Task prompt |
Please output the records from the line with "This screenshot has height=260, width=413." up to and including the line with "Action: (x=452, y=142)", copied exactly and with nothing else.

Input material |
────────────────────────────────────────
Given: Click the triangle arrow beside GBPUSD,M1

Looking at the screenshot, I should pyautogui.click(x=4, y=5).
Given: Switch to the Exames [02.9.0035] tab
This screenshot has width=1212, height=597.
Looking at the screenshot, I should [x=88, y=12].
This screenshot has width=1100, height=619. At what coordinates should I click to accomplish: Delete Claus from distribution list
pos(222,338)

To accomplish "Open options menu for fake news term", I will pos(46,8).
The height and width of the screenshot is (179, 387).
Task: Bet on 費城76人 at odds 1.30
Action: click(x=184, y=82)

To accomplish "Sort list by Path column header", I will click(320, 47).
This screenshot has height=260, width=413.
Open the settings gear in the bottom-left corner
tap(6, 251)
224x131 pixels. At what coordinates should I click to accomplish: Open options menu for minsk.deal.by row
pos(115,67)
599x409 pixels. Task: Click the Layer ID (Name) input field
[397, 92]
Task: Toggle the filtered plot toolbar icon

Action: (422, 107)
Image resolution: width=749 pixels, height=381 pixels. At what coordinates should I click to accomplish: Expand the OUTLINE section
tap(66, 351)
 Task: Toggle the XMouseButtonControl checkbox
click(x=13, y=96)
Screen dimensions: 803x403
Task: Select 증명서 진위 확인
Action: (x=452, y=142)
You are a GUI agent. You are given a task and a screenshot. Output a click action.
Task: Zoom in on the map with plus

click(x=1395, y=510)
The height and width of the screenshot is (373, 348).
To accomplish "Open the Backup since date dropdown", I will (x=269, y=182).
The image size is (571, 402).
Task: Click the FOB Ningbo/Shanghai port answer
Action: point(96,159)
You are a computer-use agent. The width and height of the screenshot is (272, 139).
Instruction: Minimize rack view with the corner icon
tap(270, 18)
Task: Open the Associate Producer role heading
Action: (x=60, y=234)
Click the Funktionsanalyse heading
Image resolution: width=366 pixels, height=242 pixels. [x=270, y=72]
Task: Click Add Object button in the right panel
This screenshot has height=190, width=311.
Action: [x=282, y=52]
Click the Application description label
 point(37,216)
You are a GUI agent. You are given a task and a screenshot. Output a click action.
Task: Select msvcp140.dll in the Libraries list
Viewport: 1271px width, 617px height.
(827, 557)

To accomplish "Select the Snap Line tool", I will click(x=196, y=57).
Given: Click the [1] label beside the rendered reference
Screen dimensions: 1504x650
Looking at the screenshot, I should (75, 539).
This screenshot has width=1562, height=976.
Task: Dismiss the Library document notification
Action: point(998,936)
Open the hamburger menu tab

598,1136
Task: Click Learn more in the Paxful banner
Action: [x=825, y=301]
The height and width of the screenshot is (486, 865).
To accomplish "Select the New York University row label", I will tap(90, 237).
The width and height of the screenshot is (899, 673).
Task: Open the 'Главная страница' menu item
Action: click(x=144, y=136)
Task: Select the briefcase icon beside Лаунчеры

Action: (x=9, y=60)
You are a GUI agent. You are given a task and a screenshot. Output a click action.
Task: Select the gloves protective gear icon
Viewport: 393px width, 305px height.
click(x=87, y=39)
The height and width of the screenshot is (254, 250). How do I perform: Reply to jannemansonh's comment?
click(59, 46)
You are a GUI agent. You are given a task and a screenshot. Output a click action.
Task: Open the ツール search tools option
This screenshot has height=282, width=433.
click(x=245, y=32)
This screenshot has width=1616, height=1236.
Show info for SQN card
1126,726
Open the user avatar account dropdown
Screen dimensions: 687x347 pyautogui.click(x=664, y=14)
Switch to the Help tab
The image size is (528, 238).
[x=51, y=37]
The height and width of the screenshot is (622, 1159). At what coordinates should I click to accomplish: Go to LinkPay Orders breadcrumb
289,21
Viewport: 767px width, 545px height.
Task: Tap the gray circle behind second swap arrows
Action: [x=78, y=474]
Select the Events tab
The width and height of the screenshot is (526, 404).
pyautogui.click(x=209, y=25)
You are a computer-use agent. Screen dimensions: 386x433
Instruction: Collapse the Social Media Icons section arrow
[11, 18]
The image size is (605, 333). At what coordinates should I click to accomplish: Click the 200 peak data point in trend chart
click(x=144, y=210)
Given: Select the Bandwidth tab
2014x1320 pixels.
────────────────────────────────────────
Task output |
This screenshot has height=260, width=413.
Open the settings gear in the bottom-left corner
tap(6, 251)
224x131 pixels. At what coordinates should I click to accomplish: Open options menu for minsk.deal.by row
pos(115,67)
599x409 pixels. Task: Click the Layer ID (Name) input field
[397, 92]
Task: Toggle the filtered plot toolbar icon

Action: (422, 107)
Image resolution: width=749 pixels, height=381 pixels. At what coordinates should I click to accomplish: Expand the OUTLINE section
tap(66, 351)
 Task: Toggle the XMouseButtonControl checkbox
click(x=13, y=96)
Screen dimensions: 803x403
Task: Select 증명서 진위 확인
Action: (x=452, y=142)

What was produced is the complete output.